Hydraulic fracturing is a common stimulation technique used to enhance production of fluids from subterranean formations in, for example, oil, gas, coal bed methane and geothermal wells. In a typical hydraulic fracturing treatment operation, a viscosified fracturing fluid is pumped at high pressures and high rates into a wellbore penetrating a subterranean formation to initiate and propagate a hydraulic fracture in the formation. Subsequent stages of viscosified fracturing fluid containing particulate matter known as proppant, e.g., graded sand, ceramic particles, bauxite, or resin coated sand, are then typically pumped into the created fracture. The proppant becomes deposited into the fractures, forming a permeable proppant pack. Once the treatment is completed, the fracture closes onto the proppant pack, which maintains the fracture and provides a fluid pathway for hydrocarbons and/or other formation fluids to flow into the wellbore.
The fracturing fluid is usually a water-based fluid containing a gelling agent, e.g., a polymeric material that absorbs water and forms a gel as it undergoes hydration. The gelling agent serves to increase the viscosity of the fracturing fluid. The increased viscosity provides a number of advantages, including, among other things, improving the fracture propagating ability of the fluid and enabling the fracturing fluid to suspend and carry effective amounts of proppant.

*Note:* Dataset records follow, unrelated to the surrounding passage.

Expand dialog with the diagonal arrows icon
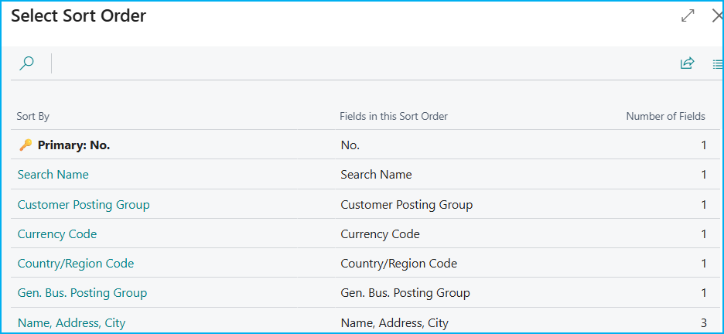 pyautogui.click(x=688, y=15)
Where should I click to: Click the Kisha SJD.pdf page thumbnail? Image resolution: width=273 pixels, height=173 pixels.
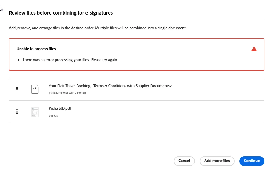[x=35, y=112]
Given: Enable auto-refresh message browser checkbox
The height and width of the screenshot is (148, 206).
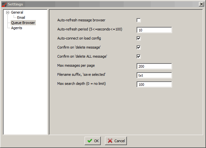Looking at the screenshot, I should (x=139, y=20).
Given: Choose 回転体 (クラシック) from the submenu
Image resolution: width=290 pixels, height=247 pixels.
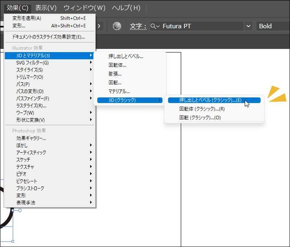Looking at the screenshot, I should (x=202, y=109).
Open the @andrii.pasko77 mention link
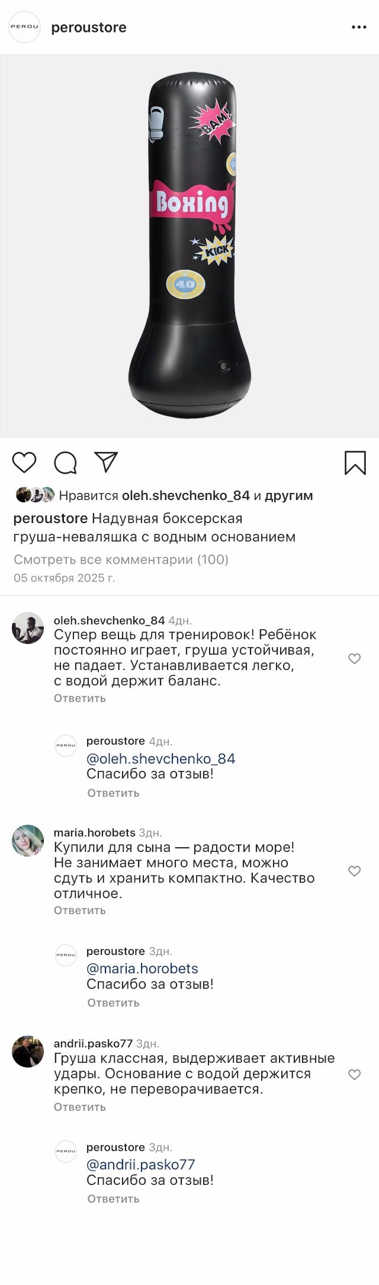The width and height of the screenshot is (379, 1285). [140, 1164]
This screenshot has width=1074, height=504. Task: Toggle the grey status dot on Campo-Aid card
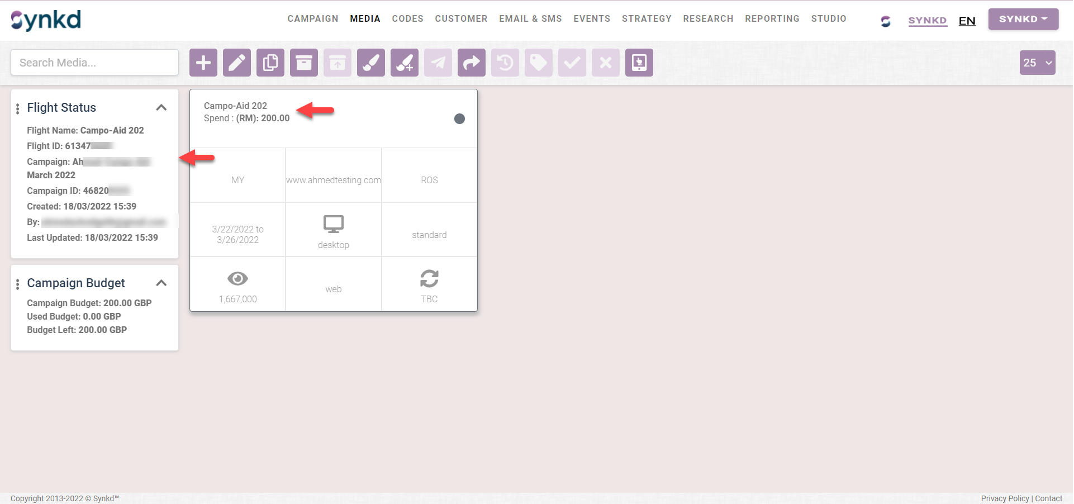tap(459, 118)
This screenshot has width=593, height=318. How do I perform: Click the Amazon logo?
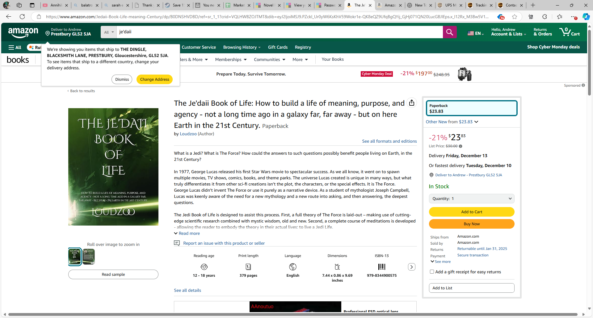(23, 32)
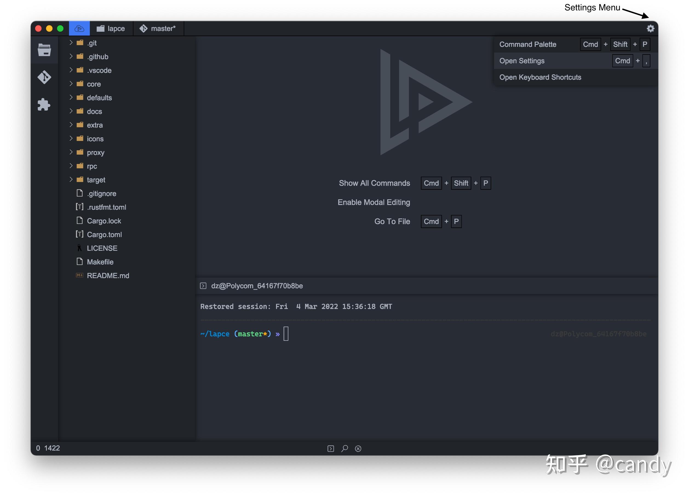Open the source control sidebar panel
Image resolution: width=689 pixels, height=496 pixels.
pyautogui.click(x=44, y=77)
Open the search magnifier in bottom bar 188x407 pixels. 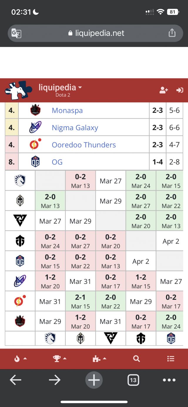point(136,359)
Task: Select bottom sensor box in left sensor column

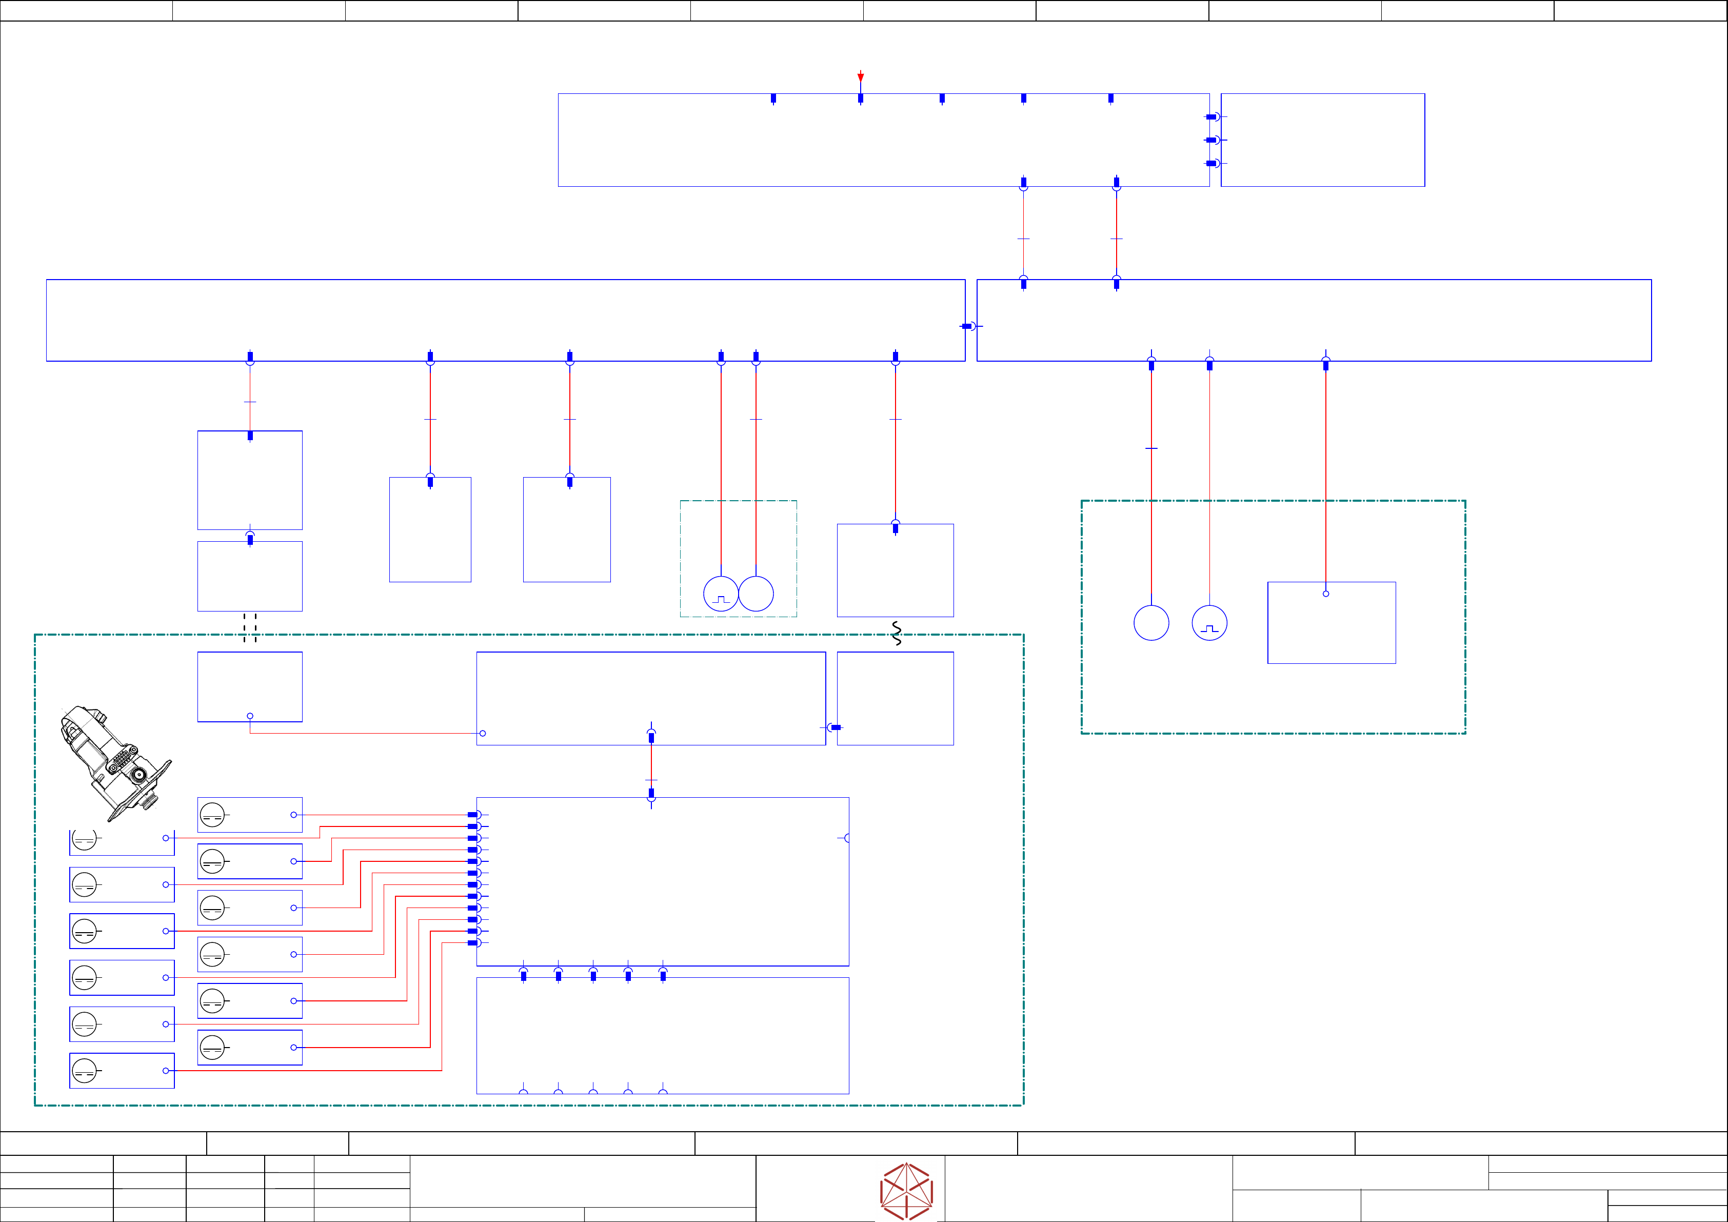Action: click(122, 1070)
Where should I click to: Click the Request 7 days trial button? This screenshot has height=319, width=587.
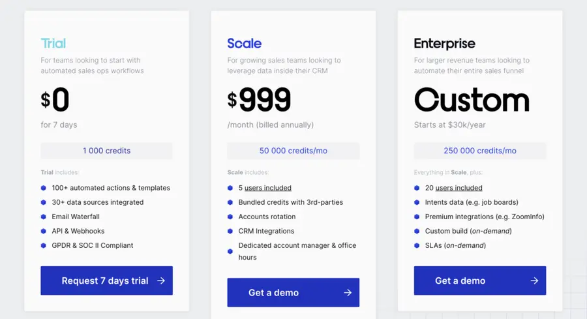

The use of slick water fracturing fluids, which employ a friction reducer, but which generally do not employ a viscosifying agent, is well known in the industry. Most friction reducers used in slickwater fracture stimulation are high molecular weight polyacrylamides in mineral oil emulsions. However, at the concentrations of friction reducer typically employed in slickwater fracturing fluids, which concentrations typically range from about 0.5 gpt to 2 gpt, it is believed that the mineral oil and polyacrylamide in the emulsions can cause a buildup of polymer cake residue that can damage the well formations. For this reason, breakers are sometimes introduced into the slick water fracturing fluids to reduce the size of the polymer chains, and thereby potentially reduce fracture and formation damage.
Aqueous fracturing fluids gelled with viscoelastic surfactants (VESs) are also known in the art. VES-gelled fluids have been widely used as fracturing fluids because they exhibit excellent rheological properties and are less damaging to producing formations than crosslinked polymer fluids. VES fluids are non-cake-building fluids, and thus leave little or no potentially damaging polymer cake residue. However, viscoelastic surfactant gels do not reduce friction at high pump rates, because the micellar structure of the gels is disrupted at high shear rates.
Maintaining a desired viscosity of the gels can have benefits, such as effectively minimizing erosion due to abrasion between the well equipment and the proppant. The erosion or abrasion can result in damage to the pumping equipment and/or well tubulars that are bombarded by the proppant at high flow rates. Further, the ceramic proppant often used in high temperature, high closure wells can be of high density and abrasive, which can exacerbate this problem.
Conventional polyacrylamide emulsion friction reducers can also be difficult to add to cold water fracturing fluids, requiring extended time periods to hydrate in cold water, or the use of additional surfactants and/or heat to hydrate within a desired time frame. Further, conventional polyacrylamide friction reducers often are not generally compatible for use with salt, and therefore may not be suitable for use with hard water, brines or produced water (water that is produced by the well and that generally has high concentrations of total dissolved solids or salts).
Thus, there exists a need for improved well servicing fluids that can reduce or eliminate one or more of the problems discussed above.